When I am discussing independence with others I like to clarify by saying...
What I mean is...
Can my students exhibit the skill without anyone else present?
across all environments? (school, home, relevant community settings)
without reinforcement provided by others?
Do my students maintain the skill over time?
All of these questions are important and need to be considered. If I can't answer 'yes' for each one... then we need to do more work.
All too often I hear others say a skill is mastered. When in reality- the student can't do the skill unless they are in their familiar classroom, with a known teacher, and a token economy is running. Does this sound familiar?
True independence takes TIME, it's hard, but it's worth it. I am never more proud than when I see one of my previous students doing something I know I taught them years before. They are amazing!
There are so many important skills to work on before my students age out of the school system at 21 years...so I want to make sure I am choosing the RIGHT skills. My students work HARD and I want to use their time wisely.
One way I build independence in my classroom is through SCHEDULES.
Who doesn't love a good schedule? I can't imagine how I would remember where to be all day without them!
Our students often need this structure, so my students have schedules for just about everything. They have full day schedules, vocational schedules, leisure schedules, peer interaction schedules, and mini schedules within schedules. My students thrive off this structure and I LOVE the progress they make!
Not only do schedules help minimize problem behavior, maintain mastered skills, and generalize skills to new environments....but you guessed it- they help students do things INDEPENDENTLY. After all...this is the ultimate goal.
One of my favorite independent schedules for adolescents is a "work schedule"----more specifically an AGE APPROPRIATE work schedule. This is where my students practice mastered pre-vocational or vocational skills. I want to help my students acquire a variety of vocational skills so they can one day have a meaningful job.
A FEW THINGS TO REMEMBER:
1. Only include MASTERED tasks
....you want students to follow the schedule without help.

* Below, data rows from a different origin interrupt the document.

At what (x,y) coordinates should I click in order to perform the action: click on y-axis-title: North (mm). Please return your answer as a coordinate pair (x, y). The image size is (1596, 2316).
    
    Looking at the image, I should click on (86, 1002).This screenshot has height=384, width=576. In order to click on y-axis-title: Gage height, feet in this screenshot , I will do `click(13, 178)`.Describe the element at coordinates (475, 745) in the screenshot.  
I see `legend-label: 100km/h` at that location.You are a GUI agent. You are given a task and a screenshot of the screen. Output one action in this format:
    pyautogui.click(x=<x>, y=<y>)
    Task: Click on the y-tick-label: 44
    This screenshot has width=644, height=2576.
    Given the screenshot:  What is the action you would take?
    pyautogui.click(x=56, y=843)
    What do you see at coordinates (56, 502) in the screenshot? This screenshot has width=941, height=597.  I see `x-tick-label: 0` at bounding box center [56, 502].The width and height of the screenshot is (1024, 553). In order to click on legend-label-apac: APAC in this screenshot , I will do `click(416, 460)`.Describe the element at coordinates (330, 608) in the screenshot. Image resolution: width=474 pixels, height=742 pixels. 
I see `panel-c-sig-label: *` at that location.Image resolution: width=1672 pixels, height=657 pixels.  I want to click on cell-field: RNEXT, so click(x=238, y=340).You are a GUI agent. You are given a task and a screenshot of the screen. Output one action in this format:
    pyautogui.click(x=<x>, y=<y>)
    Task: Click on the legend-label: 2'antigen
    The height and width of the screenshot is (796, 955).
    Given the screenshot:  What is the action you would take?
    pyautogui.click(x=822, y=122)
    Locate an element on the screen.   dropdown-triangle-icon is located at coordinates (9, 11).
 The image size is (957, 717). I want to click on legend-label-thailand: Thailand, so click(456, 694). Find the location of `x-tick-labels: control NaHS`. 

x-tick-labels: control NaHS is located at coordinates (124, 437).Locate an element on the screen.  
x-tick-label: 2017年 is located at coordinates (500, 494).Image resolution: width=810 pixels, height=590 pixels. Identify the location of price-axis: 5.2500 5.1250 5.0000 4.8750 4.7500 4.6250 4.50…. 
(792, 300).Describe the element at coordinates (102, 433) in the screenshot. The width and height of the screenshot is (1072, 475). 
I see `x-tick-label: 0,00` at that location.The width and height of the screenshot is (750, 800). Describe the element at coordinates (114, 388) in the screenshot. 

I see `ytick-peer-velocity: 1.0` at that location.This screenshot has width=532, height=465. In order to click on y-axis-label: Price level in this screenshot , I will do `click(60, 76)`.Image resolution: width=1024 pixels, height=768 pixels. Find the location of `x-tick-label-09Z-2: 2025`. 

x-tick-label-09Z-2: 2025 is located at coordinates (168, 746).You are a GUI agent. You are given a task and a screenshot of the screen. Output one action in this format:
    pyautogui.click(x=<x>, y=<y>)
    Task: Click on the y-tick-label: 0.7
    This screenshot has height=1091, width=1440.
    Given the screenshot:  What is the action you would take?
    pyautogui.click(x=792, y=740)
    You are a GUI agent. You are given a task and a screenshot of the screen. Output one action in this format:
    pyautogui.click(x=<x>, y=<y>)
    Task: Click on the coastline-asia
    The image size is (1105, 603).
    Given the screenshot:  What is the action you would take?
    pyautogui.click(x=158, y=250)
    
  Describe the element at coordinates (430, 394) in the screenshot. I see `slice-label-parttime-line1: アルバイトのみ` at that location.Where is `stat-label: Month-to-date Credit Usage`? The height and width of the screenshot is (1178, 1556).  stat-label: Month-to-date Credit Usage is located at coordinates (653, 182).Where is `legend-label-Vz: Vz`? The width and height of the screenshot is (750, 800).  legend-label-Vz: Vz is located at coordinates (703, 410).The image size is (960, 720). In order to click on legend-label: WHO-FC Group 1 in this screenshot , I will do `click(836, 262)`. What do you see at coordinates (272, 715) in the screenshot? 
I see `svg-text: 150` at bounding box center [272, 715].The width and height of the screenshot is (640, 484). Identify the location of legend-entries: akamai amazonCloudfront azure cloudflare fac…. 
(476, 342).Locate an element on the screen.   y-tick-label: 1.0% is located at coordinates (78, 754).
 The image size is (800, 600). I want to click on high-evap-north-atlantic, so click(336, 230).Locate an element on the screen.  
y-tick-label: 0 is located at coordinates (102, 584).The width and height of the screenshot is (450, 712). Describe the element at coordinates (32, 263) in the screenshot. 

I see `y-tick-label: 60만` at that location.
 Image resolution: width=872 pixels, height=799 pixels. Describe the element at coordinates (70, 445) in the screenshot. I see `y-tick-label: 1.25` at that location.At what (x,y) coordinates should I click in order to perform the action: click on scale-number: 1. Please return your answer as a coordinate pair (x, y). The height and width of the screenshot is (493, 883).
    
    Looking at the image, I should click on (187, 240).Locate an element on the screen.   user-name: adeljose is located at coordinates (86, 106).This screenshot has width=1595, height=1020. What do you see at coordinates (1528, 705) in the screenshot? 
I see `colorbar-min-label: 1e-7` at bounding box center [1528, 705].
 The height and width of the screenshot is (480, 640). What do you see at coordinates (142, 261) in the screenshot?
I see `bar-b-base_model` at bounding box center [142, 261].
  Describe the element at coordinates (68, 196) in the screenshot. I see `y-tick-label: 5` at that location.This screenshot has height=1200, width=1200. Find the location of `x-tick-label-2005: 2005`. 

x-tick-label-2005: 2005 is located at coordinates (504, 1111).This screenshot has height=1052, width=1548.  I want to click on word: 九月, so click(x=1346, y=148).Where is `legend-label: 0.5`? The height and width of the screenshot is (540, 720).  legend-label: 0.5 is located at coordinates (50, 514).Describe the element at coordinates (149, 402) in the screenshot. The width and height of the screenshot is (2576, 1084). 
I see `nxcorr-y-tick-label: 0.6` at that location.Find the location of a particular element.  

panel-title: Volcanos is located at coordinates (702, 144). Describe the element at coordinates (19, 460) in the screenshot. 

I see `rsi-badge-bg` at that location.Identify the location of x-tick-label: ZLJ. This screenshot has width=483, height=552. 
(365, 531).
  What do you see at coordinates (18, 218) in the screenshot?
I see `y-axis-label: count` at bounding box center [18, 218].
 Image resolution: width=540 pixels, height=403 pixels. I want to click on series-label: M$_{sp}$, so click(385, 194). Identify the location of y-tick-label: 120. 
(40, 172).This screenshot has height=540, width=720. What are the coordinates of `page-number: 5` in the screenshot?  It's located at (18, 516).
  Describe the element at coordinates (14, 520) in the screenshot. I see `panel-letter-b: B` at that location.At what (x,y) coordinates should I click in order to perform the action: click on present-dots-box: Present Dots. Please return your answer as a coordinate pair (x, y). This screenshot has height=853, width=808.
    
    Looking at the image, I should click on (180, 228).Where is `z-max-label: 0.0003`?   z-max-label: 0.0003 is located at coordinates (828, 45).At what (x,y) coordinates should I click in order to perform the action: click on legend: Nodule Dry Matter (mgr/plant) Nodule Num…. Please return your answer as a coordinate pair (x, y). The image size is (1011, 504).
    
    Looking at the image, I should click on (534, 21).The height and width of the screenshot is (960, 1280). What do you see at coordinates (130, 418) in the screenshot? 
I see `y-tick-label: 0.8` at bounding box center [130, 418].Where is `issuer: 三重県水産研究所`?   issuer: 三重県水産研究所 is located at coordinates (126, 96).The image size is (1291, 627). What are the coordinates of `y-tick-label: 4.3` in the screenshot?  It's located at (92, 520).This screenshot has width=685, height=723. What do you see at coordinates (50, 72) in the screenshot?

2. Choose AGE APPROPRIATE tasks...ideally ones that target IEP goals
DO use coins when sorting
DON'T use Sesame Street figurines when sorting
3. Vary the tasks frequently to prevent boredom or memorization
Everyone has their own method.... but make sure it works for your class and students. Our students are smarty pants and they often memorize the order of the schedule and individual tasks. Memorization, in this case is not our friend. I want my students to use the schedule to determine what they need to do.... not memorize it once and never look back. Real life schedules can be unpredictable....and so should our schedules in class.
4. Make sure all tasks are prepared and clear
Nothing is worse than our students getting a bin, only to find half of the materials missing and no directions. Of course you could do this purposefully in order to teach "asking for assistance"---- but that's a topic for another day.
5. Do NOT have students undo tasks
.....you wouldn't undo your own work would you?
We want our students to see the value of completing their work.
6. Teach students to access reinforcement
....I know I usually work for $, what about you?
reinforcement doesn't have to inhibit independence....just help students access their own reinforcement instead of relying on others to track and provide it fore them.
I have become a bit of a hoarder when it comes to independent work tasks. They fill my classroom bookshelves, closet, and sometimes my car. I know I am not the only one in this boat. You all know who you are... :)
My favorite places to find things to include in new bins are The Dollar Tree and Target Dollar Spot. I can always count on both places to have something I NEED.